8. A method of generating a vessel contour trace from an intravascular ultrasound (“IVUS”) image, the method comprising:

receiving a first frame of RF line data for the IVUS image;

converting the first frame of RF line data to Cartesian coordinates and displaying the IVUS image;

receiving a user selection for the generation of the vessel contour trace;

generating a segmentation of the IVUS image to identify a vessel of interest for the vessel contour trace;

generating an initial vessel contour trace from the generated segmentation;

generating an interim vessel contour trace using an active contour model initialized with the initial vessel contour trace and constrained with a statistical vein shape model; and

displaying on an image output display, when the interim vessel contour trace meets or exceeds accuracy criteria, a complete vessel contour trace comprising the interim vessel contour trace with user-interactable key nodes or control points.

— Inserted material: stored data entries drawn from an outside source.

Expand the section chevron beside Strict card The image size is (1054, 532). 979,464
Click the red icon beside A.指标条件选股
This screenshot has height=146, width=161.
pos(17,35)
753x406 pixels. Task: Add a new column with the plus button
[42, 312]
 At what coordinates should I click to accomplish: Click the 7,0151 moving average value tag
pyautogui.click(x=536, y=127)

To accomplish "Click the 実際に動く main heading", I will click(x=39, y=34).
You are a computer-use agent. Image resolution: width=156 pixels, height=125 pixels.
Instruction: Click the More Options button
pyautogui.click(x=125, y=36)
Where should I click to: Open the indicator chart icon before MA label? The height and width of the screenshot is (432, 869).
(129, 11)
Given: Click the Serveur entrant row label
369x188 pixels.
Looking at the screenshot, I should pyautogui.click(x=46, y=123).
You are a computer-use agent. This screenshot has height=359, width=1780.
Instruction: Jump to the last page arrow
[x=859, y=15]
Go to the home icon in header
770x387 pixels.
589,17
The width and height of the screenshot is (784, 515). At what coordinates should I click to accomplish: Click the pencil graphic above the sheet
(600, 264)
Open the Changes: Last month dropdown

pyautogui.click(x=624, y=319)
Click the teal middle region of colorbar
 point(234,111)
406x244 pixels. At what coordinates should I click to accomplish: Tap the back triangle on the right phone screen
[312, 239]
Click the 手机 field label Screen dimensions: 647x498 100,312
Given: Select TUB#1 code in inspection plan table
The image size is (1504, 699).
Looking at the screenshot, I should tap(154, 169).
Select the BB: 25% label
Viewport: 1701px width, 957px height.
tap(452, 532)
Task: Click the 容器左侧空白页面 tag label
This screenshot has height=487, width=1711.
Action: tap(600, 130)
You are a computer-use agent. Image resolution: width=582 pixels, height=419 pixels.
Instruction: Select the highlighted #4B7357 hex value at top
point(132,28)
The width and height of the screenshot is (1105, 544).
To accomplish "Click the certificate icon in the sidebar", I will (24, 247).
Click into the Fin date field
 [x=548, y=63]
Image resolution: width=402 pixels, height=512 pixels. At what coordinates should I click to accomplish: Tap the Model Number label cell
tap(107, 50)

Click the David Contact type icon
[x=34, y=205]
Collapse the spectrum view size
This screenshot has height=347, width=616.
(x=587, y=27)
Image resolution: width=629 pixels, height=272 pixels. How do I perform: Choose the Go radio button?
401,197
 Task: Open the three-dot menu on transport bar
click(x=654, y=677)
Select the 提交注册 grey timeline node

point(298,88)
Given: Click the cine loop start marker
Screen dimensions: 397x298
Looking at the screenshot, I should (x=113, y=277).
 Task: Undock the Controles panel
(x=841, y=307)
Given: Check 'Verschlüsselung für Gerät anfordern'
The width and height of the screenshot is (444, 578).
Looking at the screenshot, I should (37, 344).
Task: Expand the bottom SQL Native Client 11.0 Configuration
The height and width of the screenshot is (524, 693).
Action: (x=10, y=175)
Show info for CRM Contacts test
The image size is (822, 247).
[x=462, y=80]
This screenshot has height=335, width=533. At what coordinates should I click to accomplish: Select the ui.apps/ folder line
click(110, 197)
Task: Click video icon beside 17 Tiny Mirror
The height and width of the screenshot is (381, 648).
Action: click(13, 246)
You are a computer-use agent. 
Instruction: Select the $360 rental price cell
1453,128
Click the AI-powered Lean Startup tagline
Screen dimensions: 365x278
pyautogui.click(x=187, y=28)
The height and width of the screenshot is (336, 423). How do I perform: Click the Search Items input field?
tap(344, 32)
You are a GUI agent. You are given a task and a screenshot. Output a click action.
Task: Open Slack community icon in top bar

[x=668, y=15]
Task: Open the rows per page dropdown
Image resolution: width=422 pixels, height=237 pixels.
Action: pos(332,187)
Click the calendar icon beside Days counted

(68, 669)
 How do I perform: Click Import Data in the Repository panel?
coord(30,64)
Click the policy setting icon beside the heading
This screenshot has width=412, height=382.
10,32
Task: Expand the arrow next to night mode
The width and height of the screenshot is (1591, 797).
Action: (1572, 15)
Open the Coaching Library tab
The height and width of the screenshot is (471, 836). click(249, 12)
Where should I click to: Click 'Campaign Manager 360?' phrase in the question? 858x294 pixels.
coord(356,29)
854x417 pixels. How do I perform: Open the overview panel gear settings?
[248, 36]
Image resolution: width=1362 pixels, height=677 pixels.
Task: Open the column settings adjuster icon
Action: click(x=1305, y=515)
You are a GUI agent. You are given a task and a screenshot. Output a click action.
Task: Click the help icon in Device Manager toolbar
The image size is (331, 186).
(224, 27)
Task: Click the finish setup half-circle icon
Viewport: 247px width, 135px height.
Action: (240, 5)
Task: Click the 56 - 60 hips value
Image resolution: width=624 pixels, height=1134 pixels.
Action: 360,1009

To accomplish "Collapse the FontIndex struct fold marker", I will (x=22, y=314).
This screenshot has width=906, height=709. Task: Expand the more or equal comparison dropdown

9. The method of claim 8, further comprising:

generating and displaying on the image output display one or more selected biometrics.

10. The method of claim 8, further comprising:

removing any ringdown artifact from the IVUS image.

11. The method of claim 8, wherein receiving a user selection for the generation of the vessel contour trace further comprises:

using a user-provided manual trace as the initial vessel contour trace and displaying the user-provided manual trace on the image output display when a user has selected autocompletion.

12. The method of claim 8, wherein receiving a user selection for the generation of the vessel contour trace further comprises:

using user-provided key nodes as accurate or true key nodes in the complete vessel contour trace when a user has selected autocompletion.

13. The method of claim 8, further comprising:

converting the initial vessel contour trace, from RF line data, into a Cartesian space coordinate system.

14. The method of claim 8, further comprising:

modifying the vessel contour trace in a region between an IVUS catheter and a vessel wall.

15. A method of detecting blood flow from intravascular ultrasound (“IVUS”) and generating a blood flow IVUS image, the method comprising:

receiving a plurality of frames of RF line data for the blood flow IVUS image, the plurality of frames of RF line data comprising a first frame of RF line data and a second frame of RF line data;

selecting a first subframe of a plurality of first subframes of the first RF line data frame;

selecting a second subframe of a plurality of second subframes of the second RF line data frame for search and comparison, the second subframe larger than the first subframe;

performing block matching for each selected first subframe, of the plurality of first subframes, with each corresponding portion of the selected second subframe, of the plurality of second subframes, and generating a similarity score for each selected comparison;

generating a third RF line data frame as a matrix of the plurality of similarity scores using a plurality of similarity scores from the block matching;

converting the matrix of the plurality of similarity scores to Cartesian coordinates to provide a color image or mask to display as a visual image of the blood flow;

generating a brightness-mode IVUS image from one or more frames of RF line data of the plurality of frames of RF line data;

merging or superimposing the color image or mask on or with the brightness-mode IVUS image to generate the blood flow IVUS image; and

displaying the blood flow IVUS image on an image output display.

16. The method of claim 15, wherein the block matching comprises a comparison of at least one first pattern of a plurality of speckle pixels within the selected first subframe with at least one second pattern of a plurality of speckle pixels within the selected second subframe.

17. The method of claim 15, further comprising:

receiving a user selection of or determining one or more signal acquisition modes.

18. The method of claim 15, further comprising:

receiving a user selection of blood flow detection and color parameters; and

applying the user selection of blood flow detection and color parameters.

19. The method of claim 15, further comprising:

performing clutter filtering of the first and second RF line data frames.

20. The method of claim 15, further comprising:

applying one or more thresholds to RF line data of the first or second frames of RF line data.